**ЧТО НУЖНО СДЕЛАТЬ:**
A) Замените «цензуру» на «редактуру» в отрывке статьи о дневниках Евгения Шварца, начиная со слов «Много лет назад» и вплоть до слов «честный исповедальный текст.», и приведите этот отрывок целиком.
B) Чего, согласно статье о дневниках Евгения Шварца, он страшился до обморока и паники?
C) Допишите статью о дневниках Евгения Шварца, начав сразу после её последнего предложения.

**ТЕКСТ ДЛЯ РАБОТЫ:**
/---

Главная страница ИД «Первого сентября»Главная страница газеты «Первое сентября»Содержание №19/2013
Четвертая тетрадь
Идеи. Судьбы. Времена

ИМЯ И СЛОВО


Крыщук Николай

Когда родился рыцарь Ланцелот

Дневники Евгения Шварца открывают нам детство как время самых острых нравственных чувств

Сказочник умер 55 лет назад. Вполне возможно, что я был на встрече сним в ленинградском ТЮЗе после спектакля «Два клена», да вот только не запомнил. Имя Шварц мне тогда ни о чем не говорило. А и потом не слишком я интересовался его биографией, хватало любимых сказок: «Голый король», «Снежная королева», «Тень», «Дракон», «Обыкновенное чудо». К тому же полное, на некоторых фотографиях одутловатое лицо Евгения Львовича Шварца не слишком впечатляло. Лица писателей в ХХ веке и вообще редко бывают выразительными.
Много лет назад попались мне «Дневники» Шварца, которые я прочитал без всякого интереса. Среднее письмо, робость в оценке событий и людей, бытовые, семейные мелочи. Ни отпечатка личности, ни образа времени. Как теперь понимаю, за это впечатление надо было благодарить цензуру.
И вот на днях получил в подарок новую книгу дневников «Превратности судьбы» и, по существу, впервые познакомился с автором лично. Случилось необыкновенное чудо – в мою жизнь вошел человек, с которым я несколько часов кряду делил печали, откликался на сопровождавшие его до конца дней детские комплексы и обиды, наблюдал превращение мальчика, мечтающего о мореходном училище, в сочинителя сказок. Это было, не скажу потрясение, но такая полнота вовлеченности, которую дарит только честный исповедальный текст. 

* * *
На пороге пятидесятилетия Евгений Львович Шварц остро осознал, что не умеет писать прозу. Он был вообще человеком, не уверенным в себе, и, как следствие, очень хотел нравиться. До обморока и паники страшился одиночества и темноты.
Так вот, сказочная манера ему надоела: «Все это искусство не слишком точное. …И не все туда уложишь». Разговоры литературоведов о влиянии одного писателя на другого его раздражали. Он даже ответил на это шутливым стишком: «На душе моей темно, / Братцы, что ж это такое? Я писать люблю одно, / А читать люблю другое!» И прибавил: «И в самом деле. Я люблю Чехова!»
Дневники открыли дверь не только в его личную жизнь, но и в химический процесс творчества, с помощью которого она претворялась в текст. Собственно, это были взаимопроникающие процессы. И не дневники это вовсе, а попытка романа о собственной жизни, вернее, о жизни собственной души. Черновик романа. Потому что Шварц поставил себе правилом ничего не зачеркивать. Начинает, например, эпизод, а дальше: «Неверно написал». И заходит к нему с другого конца. Учился писать честно и правдиво, как старался жить. Получалось.

\---

**ЗАПИСАННЫЕ СВЕДЕНИЯ:**
/---

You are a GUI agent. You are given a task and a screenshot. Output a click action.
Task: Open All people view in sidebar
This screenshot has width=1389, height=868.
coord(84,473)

\---

**ОТВЕТЫ К ЗАДАНИЯМ:**
A)
Много лет назад попались мне «Дневники» Шварца, которые я прочитал без всякого интереса. Среднее письмо, робость в оценке событий и людей, бытовые, семейные мелочи. Ни отпечатка личности, ни образа времени. Как теперь понимаю, за это впечатление надо было благодарить редактуру.
И вот на днях получил в подарок новую книгу дневников «Превратности судьбы» и, по существу, впервые познакомился с автором лично. Случилось необыкновенное чудо – в мою жизнь вошел человек, с которым я несколько часов кряду делил печали, откликался на сопровождавшие его до конца дней детские комплексы и обиды, наблюдал превращение мальчика, мечтающего о мореходном училище, в сочинителя сказок. Это было, не скажу потрясение, но такая полнота вовлеченности, которую дарит только честный исповедальный текст.

B) Одиночества и темноты.

C)
Человек органичный, он тяжело страдал от всякой преувеличенности и пафоса. С долей удовольствия (хотел нравиться), но и мучительно переживал, в частности, дни своего юбилея. Чуть-чуть примирило его с этими пышными днями только выступление Зощенко. Зощенко сказал: «С годами я стал ценить в человеке не молодость его, и не знаменитость, и не талант. Я ценю в человеке приличие. Вы очень приличный человек, Женя». Стоит добавить, что эти слова произнес писатель, испытавший на себе всю тяжесть государственной опалы, когда вчерашние друзья, завидев его,
переходили на другую сторону улицы.

* * *
Десятки замечательных портретов, написанных с любовью и вместе с тем беспощадно точных: Шостакович, Заболоцкий, Чуковский, Маршак, режиссер Акимов, художник Лебедев, Аркадий Райкин, Николай Черкасов. Уклонился лишь два раза, отказавшись писать о Берггольц и Зощенко. Слишком тяжело и слишком близко. Невероятные страницы о долгой эвакуации в Киров, о Ленинградской блокаде. Пьесу «Одна ночь», действие которой происходит в блокадном Ленинграде, считал у себя лучшей.
Обо всем не рассказать. Сосредоточусь в этой статье на страницах, так или иначе связанных с детством. Здесь много удивительного.
Вопреки расхожим представлениям детство, по Шварцу, – пора напряженной этики. Сказывается это прежде всего в содержании обид. Вот маленький Женя разговаривает под столом с кошкой. И вдруг кошка неожиданно протянула лапу и оцарапала его. Вчитайтесь: «Это меня оскорбило. Ни с того ни с сего, без всякого повода и вызова протянула спокойно лапу – вот что обидно, – да и оцарапала. Будто дело сделала. И вскоре после этого – еще большая обида: теленок, который казался мне огромным, …погнался за мною по саду и догнал у самого перелаза во двор. И прижал тупыми рожками к плетню. Это само по себе было обидно, но еще обиднее показалось мне то, что, прогоняя теленка, мама смеялась».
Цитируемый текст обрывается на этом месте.